Cross-Site Scripting (XSS) is an attack in which malicious scripts can be injected on a page.

For example:

<h1>Hello, <script>alert('hacked')</script></h1>

This is a pretty obvious attack and something that browsers can block: if you find a part of the request in the source code, it might be an attack.

The X-XSS-Protection controls this behavior.

Values:

Let's create a simple web server with node.js to play with this.

var express = require('express')
var app = express()

app.use((req, res) => {
  if (req.query.xss) res.setHeader('X-XSS-Protection', req.query.xss)
  res.send(`<h1>Hello, ${req.query.user || 'anonymous'}</h1>`)
})

app.listen(1234)

I am using Google Chrome 55.

No header

http://localhost:1234/?user=%3Cscript%3Ealert(%27hacked%27)%3C/script%3E

Nothing happens. The browser successfully prevented this attack.

This is the default behavior in Chrome if no header is set, as you can see in the error message in the Console.

It even helpfully highlights it in the source.

X-XSS-Protection: 0

http://localhost:1234/?user=%3Cscript%3Ealert(%27hacked%27)%3C/script%3E&xss=0

Oh no!

X-XSS-Protection: 1

http://localhost:1234/?user=%3Cscript%3Ealert(%27hacked%27)%3C/script%3E&xss=1

The attack was successfully blocked by sanitizing the page because of our explicit header.

X-XSS-Protection: 1; mode=block

http://localhost:1234/?user=%3Cscript%3Ealert(%27hacked%27)%3C/script%3E&xss=1;%20mode=block

The attack is blocked by simply not rendering the page.

X-XSS-Protection: 1; report=http://localhost:1234/report

http://localhost:1234/?user=%3Cscript%3Ealert(%27hacked%27)%3C/script%3E&xss=1;%20report=http://localhost:1234/report

The attack is blocked and also reported to an address of our choice.

X-Frame-Options

This header allows you to prevent clickjack attacks.

Imagine that an attacker has a YouTube channel and he needs subscribers.

He can create a website with a button that says "Do not click" which means that everyone will definitely click on it. But there's a completely transparent iframe on top of the button. When you click the button, you actually click on the Subscribe button on YouTube. If you were logged into YouTube, you will now be subscribed to the attacker.

Let's illustrate this.

First, install the Ignore X-Frame headers extension.

Create this HTML file.

<style>
button { background: red; color: white; padding: 10px 20px; border: none; cursor: pointer; }
iframe { opacity: 0.8; z-index: 1; position: absolute; top: -570px; left: -80px; width: 500px; height: 650px; }
</style>

<button>Do not click his button!</button>
<iframe src="https://youtu.be/dQw4w9WgXcQ?t=3m33s"></iframe>

As you can see, I have cleverly positioned the viewport of the iframe to the Subscribe button. The iframe is on top of the button (z-index: 1) so when you try to click the button you click on the iframe instead. In this example, the iframe is not completely hidden but I could do that with opacity: 0.

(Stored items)
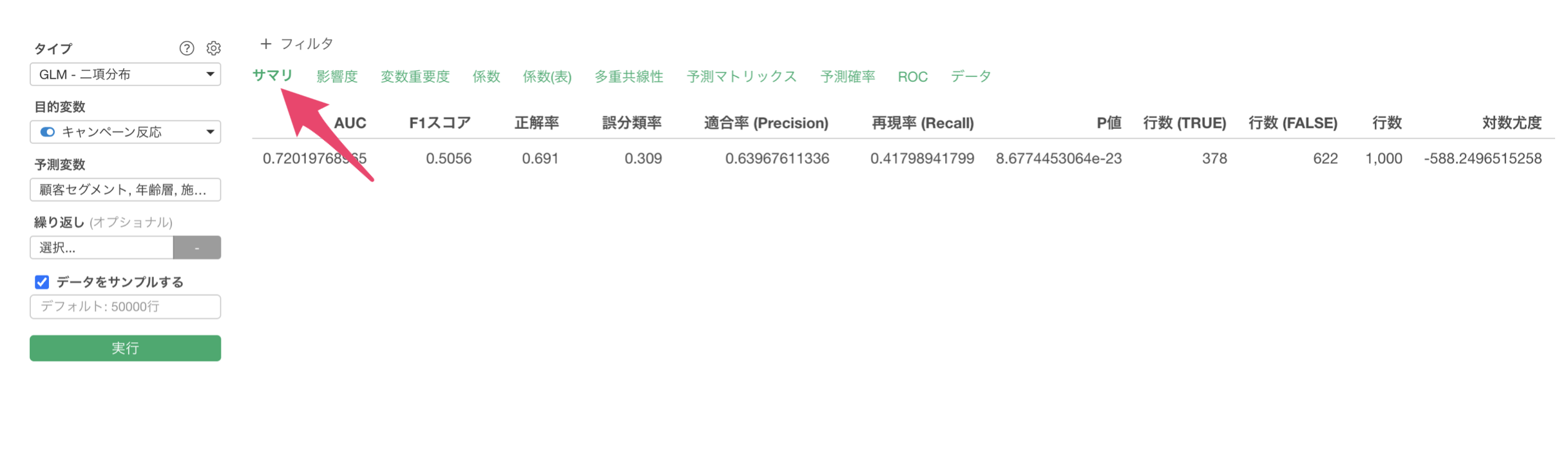Expand the キャンペーン反応 target variable dropdown
This screenshot has height=455, width=1568.
point(125,132)
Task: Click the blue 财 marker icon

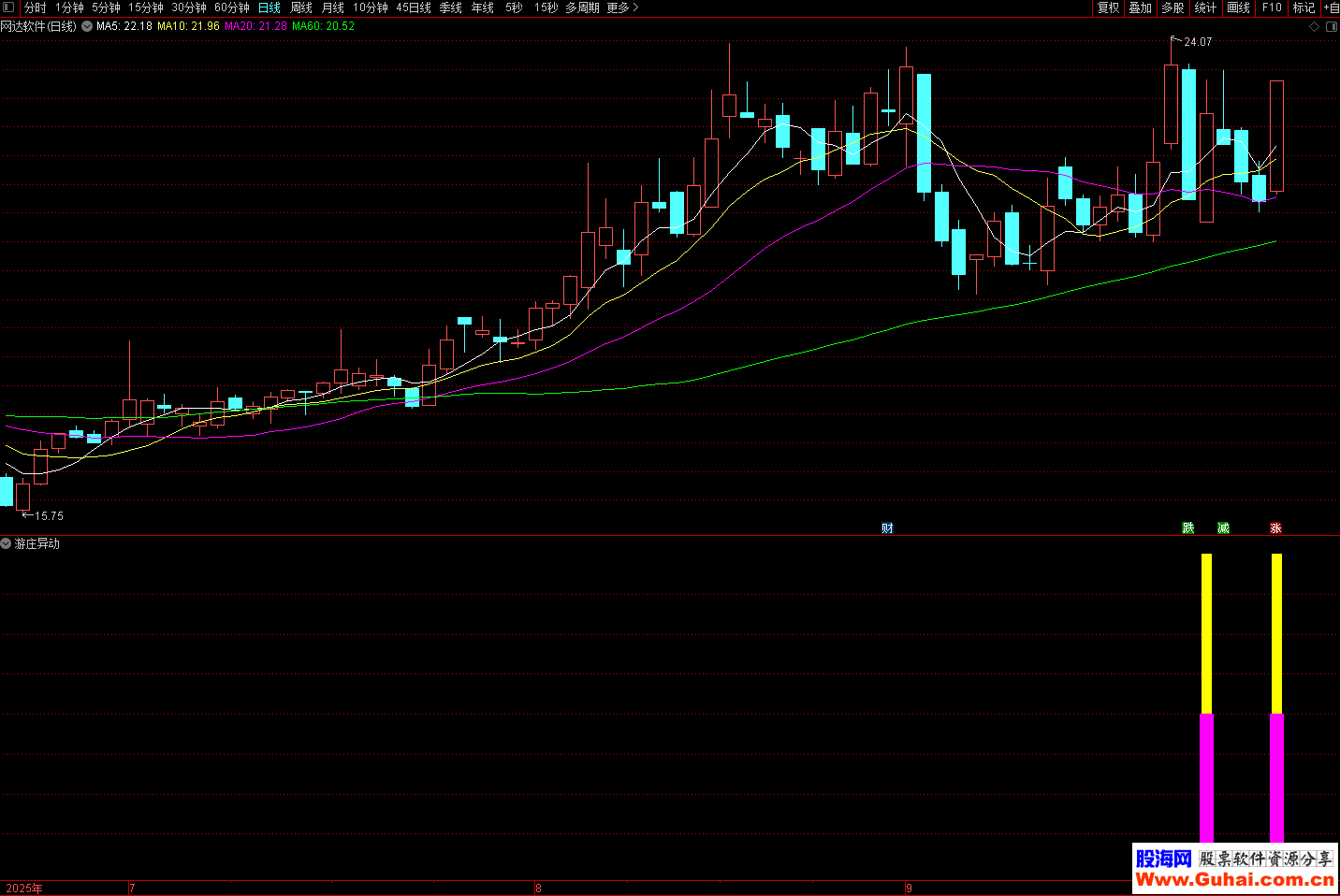Action: pyautogui.click(x=887, y=528)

◆ Exercise details
Repeat word for word the part of the passage on XSS and clickjacking above that starts at "var app = express()" and ends at "Google Chrome 55.".

◆ Output of the exercise
var app = express()

app.use((req, res) => {
  if (req.query.xss) res.setHeader('X-XSS-Protection', req.query.xss)
  res.send(`<h1>Hello, ${req.query.user || 'anonymous'}</h1>`)
})

app.listen(1234)

I am using Google Chrome 55.